Further, we note that in this very case Grund had previously been found in direct civil contempt in an order dated June 30, 2008, in which the court found: “Grund’s verbal outbursts obstructed and embarrassed the court and constituted a direct defiance of a court order before a judge in open court and Grund is found to be in direct contempt of court. It is ordered that contemnor David Grund will pay to the Clerk of the Circuit Court a fine of $500.00 forthwith. Grund is remanded to the custody of the Cook County Sheriff and released upon payment of the fine. Mittimus stayed 48 hours—10:40 am 7/2/08” s/Judge Jordan.”

The fact that the order states that Grund and Leavitt were found in direct contempt “for their failure to obey the court’s disqualification order” indicates that the court was attempting to coerce compliance with its order denying Grund and Leavitt’s fees. The order stated that paying the fine would purge the contempt.

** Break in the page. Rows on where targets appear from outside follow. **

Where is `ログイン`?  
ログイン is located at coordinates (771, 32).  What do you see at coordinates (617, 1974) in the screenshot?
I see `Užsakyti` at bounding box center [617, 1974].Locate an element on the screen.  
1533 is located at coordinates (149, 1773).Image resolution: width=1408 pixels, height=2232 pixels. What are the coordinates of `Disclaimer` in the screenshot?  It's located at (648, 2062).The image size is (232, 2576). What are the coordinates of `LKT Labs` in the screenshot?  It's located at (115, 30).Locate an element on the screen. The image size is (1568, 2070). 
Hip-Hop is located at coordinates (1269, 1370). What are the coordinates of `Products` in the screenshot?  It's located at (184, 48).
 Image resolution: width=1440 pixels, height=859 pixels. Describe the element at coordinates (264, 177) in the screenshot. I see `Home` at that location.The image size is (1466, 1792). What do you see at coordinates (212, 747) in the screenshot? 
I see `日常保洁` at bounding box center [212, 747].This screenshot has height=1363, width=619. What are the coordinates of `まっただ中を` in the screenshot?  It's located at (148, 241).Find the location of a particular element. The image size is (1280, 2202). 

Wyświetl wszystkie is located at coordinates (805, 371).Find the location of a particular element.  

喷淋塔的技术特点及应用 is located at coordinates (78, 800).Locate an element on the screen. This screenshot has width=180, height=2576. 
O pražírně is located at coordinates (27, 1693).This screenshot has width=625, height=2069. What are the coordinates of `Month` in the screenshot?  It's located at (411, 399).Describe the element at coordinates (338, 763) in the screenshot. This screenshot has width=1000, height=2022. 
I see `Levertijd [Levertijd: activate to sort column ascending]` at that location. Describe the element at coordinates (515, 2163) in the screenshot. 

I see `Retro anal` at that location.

We note that our distinguished colleagues in the Fourth District take a different approach. In re Marriage of Samuel, 394 Ill.App.3d 398, 333 Ill.Dec. 750, 915 N.E.2d 821 (2009), is instructive. In In re Marriage of Samuel the circuit court entered a civil contempt order imposing a fine and ordering an apology. The appellate court found that the trial court’s imposition of a fine was a punishment for improper behavior. In re Marriage of Samuel, 394 Ill.App.3d at 402, 333 Ill.Dec. 750, 915 N.E.2d 821. However, the apology “implie[d] an admission of past conduct” and was “easily construed as a promise not to engage in similar behavior in the future,” and to that extent, it was coercive and permissible as a sanction for civil contempt. In re Marriage of Samuel, 394 Ill.App.3d at 402, 333 Ill.Dec. 750, 915 N.E.2d 821.

We find that the purging provision which would allow Grund and Leavitt an opportunity to purge the contempt by paying the $100 fine was well within the court’s discretion in the selection of a purging provision and was remarkably restrained, given the entire record of this case.”